Когда Дездемону позвали, она, одевшись наскоро, помчалась вслед за военными. Суть предстоящего ей ясна. Но неожиданно то, как эта суть раскроется. Через что раскроется. Конечно, думала Дездемона, пока бежала сюда, Оттело будут судить. Какой-то скандал неминуем. Оба они это знали и шли на это. Но как развернется этот скандал, в каких проявится формах? Дездемона бежит в сенат и ждет, что же будет конкретно. Она прибежала — все стоят в ожидании ее прихода. Что будет дальше? И что тут было уже? Отец задает вопрос — с кем она, с ним или нет. Несмотря на всю ее подготовленность — это, конечно, внезапность. Могло ведь быть и не так. Но теперь, прямо в лоб, этот резкий вопрос. Она часто дышит от быстрого бега. Сенат. Сколько лиц. Отец, дож, Отелло, какие-то люди вокруг. Много света. И этот прямой вопрос — с кем она. Отец даже обнял ее, усадил себе на колени. Как долго взрослые дети — для нас только дети. Дездемона молчит, а потом, хотя поступок этот пределен, отходит к Отелло. Вот тут-то и будет та тишина. И припадок отца. И снова Яго взорвется, оставшись вдвоем с Родриго. Ненависть, ненависть, ненависть. А то, что пока случилось, — лишь первый шаг. Открытую войну против Отелло Яго начал после того, как мавр похитил дочку сенатора. Перед этим Отелло назначил Кассио лейтенантом. Яго был сильно задет. Злоба копилась, копилась, и вот история с Дездемоной — злоба прорвалась! Надо начать именно с ненависти, с ярости, злости. Бывает, что человек уже не может сдерживать ярость. Тогда какой-то внезапный случай приводит к выплеску. Ненавидящий вдруг забьется, станет кричать, быть может, даже стрелять. Утихомирить его нельзя.

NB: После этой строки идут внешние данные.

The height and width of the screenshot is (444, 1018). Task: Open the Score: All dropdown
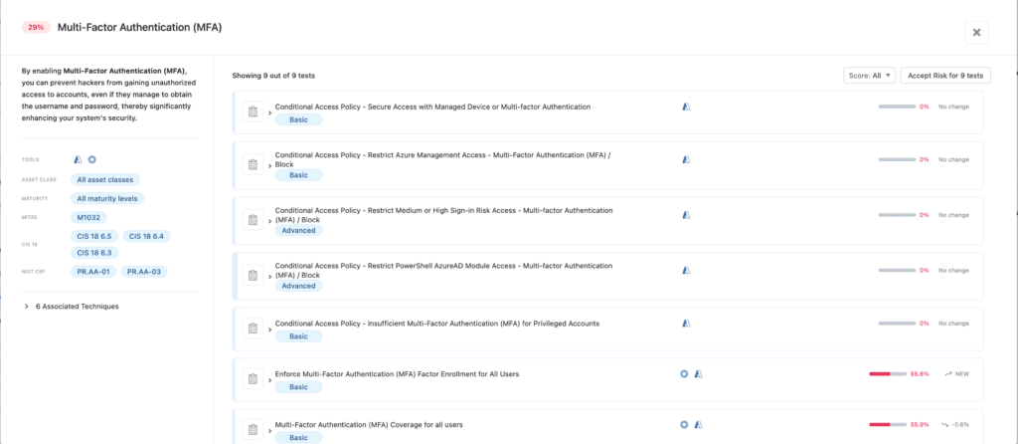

Возможно, Яго и не рассчитывал на победу, решая поднять вокруг похищения скандал. Он говорил, что Отелло лишь пожурят, ибо тот сегодня нужен сенату. Не исключено, что вся эта встряска закончится мирно, но Яго нужен этот открытый поступок, этот выплеск ярости, эта ночная истерика. ...Я ненавижу, ненавижу, ненавижу, ненавижу. И за то, и за это, и просто так. Я буду ему досаждать, я сотру его с лица земли, я замучаю его маленькими и большими неприятностями. Я ненавижу! А как же иначе! Все, с его точки зрения, идет не так, как должно идти. Такие, как он, — внизу. Такие, как мавр, — наверху. Приближают к себе таких, как Кассио. Красавица стала женой Отелло. Устанавливается такой порядок, который он, Яго, принять не может. В этой своей неудержимой, открытой непримиримости он способен на все. Он буен. Он ведет себя так, как очень эмоциональные люди ведут себя в кругу своих близких после того, как в среде чужих им пришлось претерпеть унижение. Там сила была не за ними и им приходилось душить свою ярость, но тут они дома — бушуют, стонут, угрожают, их урезонить трудно. А потом, когда Яго возле Отелло, ему снова приходится притихнуть. Тогда Яго — будто брат для Отелло. Он беспокоится, ощущая близость опасности, Отелло совестно даже, что Яго так беспокоится. Отелло почувствует себя виноватым перед Яго: из-за своей женитьбы он заставил Яго так волноваться. Хорошему человеку свойственно при какой-нибудь опасности больше заботиться не о себе, а, допустим, о приятеле, который сильно о нем печется. И вот хороший человек только и делает, что успокаивает этого приятеля, доказывая ему, что волноваться нечего и что опасность над ним нависла не столь уж большая.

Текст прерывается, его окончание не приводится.